In 2017, he said, large-group companies saw an average 58 percent enrollment in and engagement with a Virgin Pulse wellness program.
“When you look at those people over time, there is a 19 percent lower cost for people who are enrolled and engaged in a wellness program,” Manocchia said.
He said that from 2004 to 2012, Blue Cross’ health care costs rose 55 percent, or about 8 percent per year. But then, from 2013 to 2016, he said, costs decreased, year over year, by about 20 percent.
“What’s the difference? The difference is that we put a strategy in place to produce wellness,” he said.
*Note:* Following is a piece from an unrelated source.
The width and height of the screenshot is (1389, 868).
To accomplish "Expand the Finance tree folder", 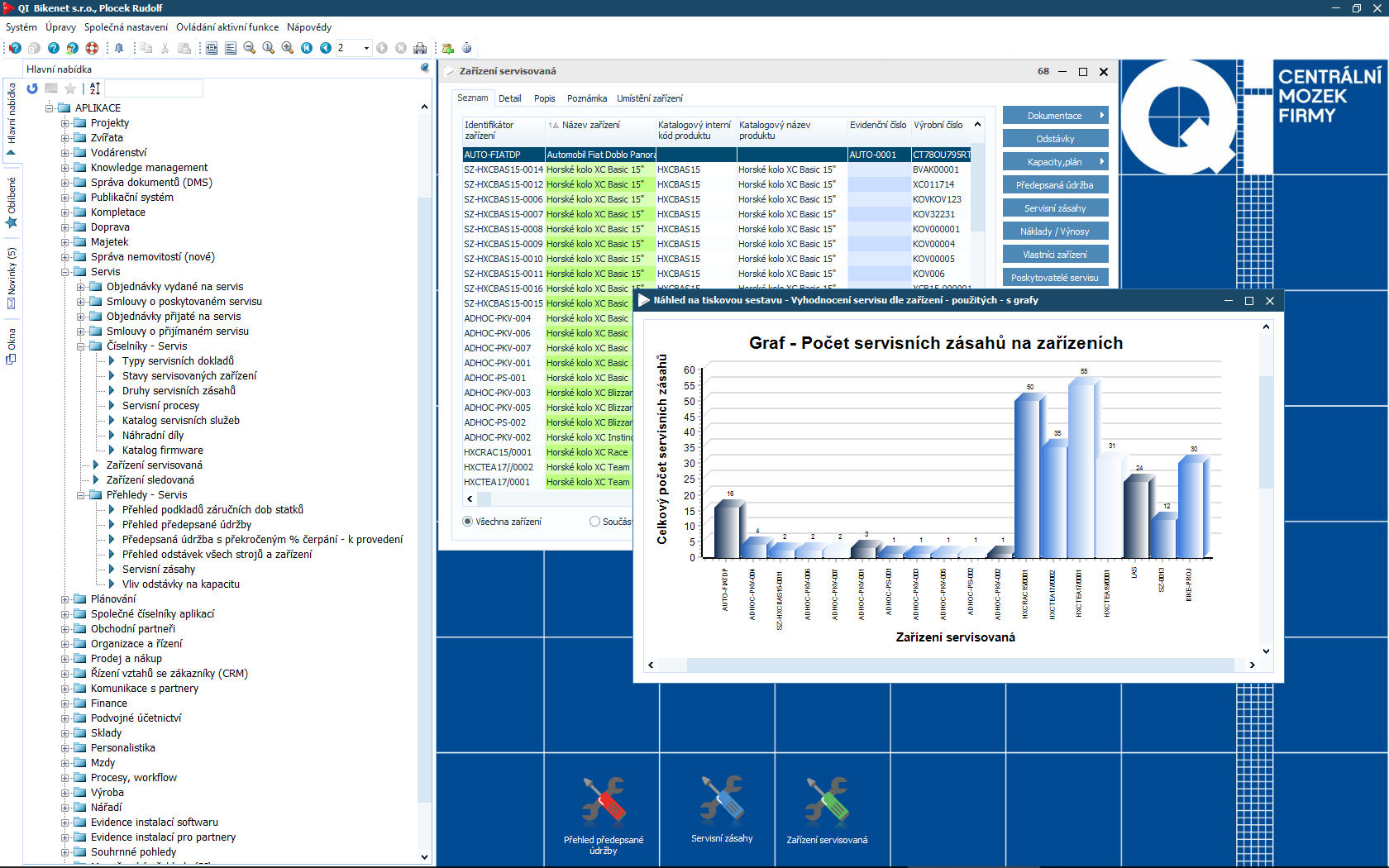I will pos(65,703).
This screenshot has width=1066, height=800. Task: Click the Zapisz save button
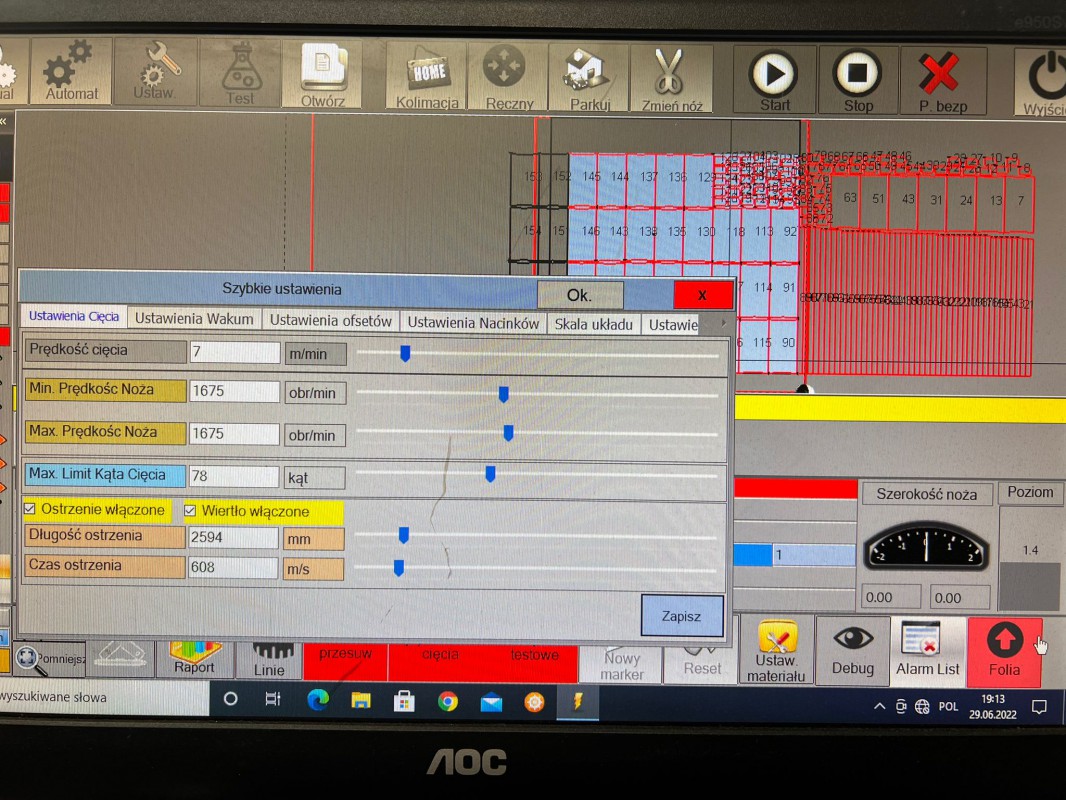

The company has a gym, two employee health stations where you can get your heart rate and blood pressure checked, and 52 percent of their employees track their steps, he said.
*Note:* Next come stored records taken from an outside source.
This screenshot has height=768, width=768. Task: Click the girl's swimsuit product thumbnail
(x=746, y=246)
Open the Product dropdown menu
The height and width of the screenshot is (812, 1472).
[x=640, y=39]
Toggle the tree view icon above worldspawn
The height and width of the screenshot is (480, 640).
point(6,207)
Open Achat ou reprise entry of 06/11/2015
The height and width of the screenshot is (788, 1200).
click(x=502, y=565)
Manocchia said a good rule of thumb is to work at least 10,000 steps into your daily routine. But, if you work at an office job where you’re in meetings or otherwise stuck sitting around for long periods of time, you’re getting less than 3,000 steps worked into your day.
“You need to get up and move around,” Manocchia said.
Souza said waste contributing to health care costs includes too many unnecessary tests. He said that, due to his asthma, his physical exams routinely include a chest X-ray and EKG test.
“I’m not sure why,” he said.
Another element of waste, he said, are the resources spent on medical lawsuits.
“I get sued about once a day,” he said.
Overuse of the emergency department is also driving costs, Souza said.
But an often-unspoken drag on resources and contributor to medical costs, Souza said, is the energy spent on recruiting professionals, encouraging them to make a jump from one institution to another.
“Hospitals struggle with it because we’re all stealing [professionals] from each other,” Souza said.
Patterson noted the cost savings realized from the recently approved merger between CVS Health Corp. and Aetna Inc. will allow CVS to offer customers more preventive care and to educate people about their own preventive care. She said the merger will allow the company to improve its customers’ health care experiences, including better integration of pharmacy information that will allow quicker, more-focused care in the company’s clinics. Better care will allow for swifter intervention in people’s health that can avert more costly care in the future, she said.
“Even a small portion of that population can translate into savings for both payers and consumers,” Patterson said.